• Problem details: What lines of the data include the string "icon"? Copy them all.

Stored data
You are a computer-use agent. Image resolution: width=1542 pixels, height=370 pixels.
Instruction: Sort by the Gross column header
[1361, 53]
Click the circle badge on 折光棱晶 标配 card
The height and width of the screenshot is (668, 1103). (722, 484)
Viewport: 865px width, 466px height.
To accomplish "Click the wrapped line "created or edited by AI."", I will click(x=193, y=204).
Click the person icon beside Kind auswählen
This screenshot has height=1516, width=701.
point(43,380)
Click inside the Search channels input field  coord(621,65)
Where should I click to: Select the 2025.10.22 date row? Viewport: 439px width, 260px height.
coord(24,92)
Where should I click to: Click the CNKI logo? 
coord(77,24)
...
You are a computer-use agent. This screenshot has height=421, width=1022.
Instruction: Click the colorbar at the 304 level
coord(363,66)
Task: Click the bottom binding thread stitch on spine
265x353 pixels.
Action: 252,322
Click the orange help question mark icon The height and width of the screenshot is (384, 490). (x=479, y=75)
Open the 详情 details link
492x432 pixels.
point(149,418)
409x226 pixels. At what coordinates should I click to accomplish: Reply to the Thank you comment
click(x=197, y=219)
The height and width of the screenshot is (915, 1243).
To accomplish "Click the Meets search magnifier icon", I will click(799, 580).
--
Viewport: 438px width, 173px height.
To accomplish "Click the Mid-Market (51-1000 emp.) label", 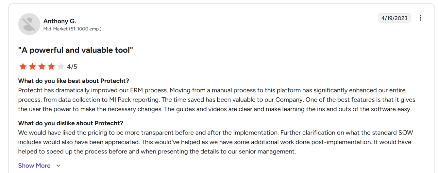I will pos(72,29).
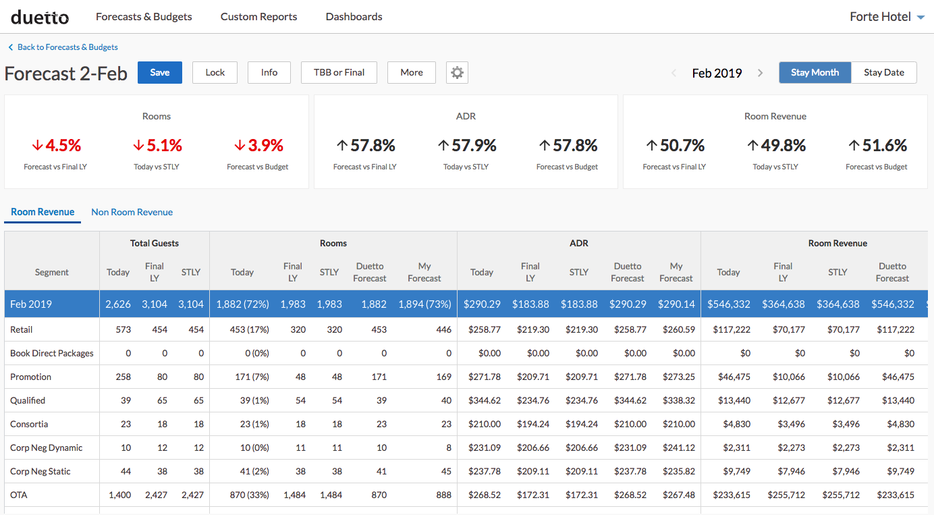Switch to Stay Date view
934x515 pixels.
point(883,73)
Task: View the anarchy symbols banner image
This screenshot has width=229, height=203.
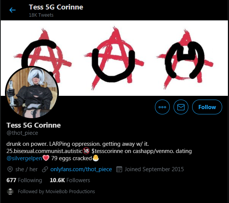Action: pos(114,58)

• Solution for this problem:
Click the person icon beside Kind auswählen
Click the orange help question mark icon The height and width of the screenshot is (384, 490). (x=479, y=75)
To accomplish "Click the Meets search magnifier icon", I will click(799, 580).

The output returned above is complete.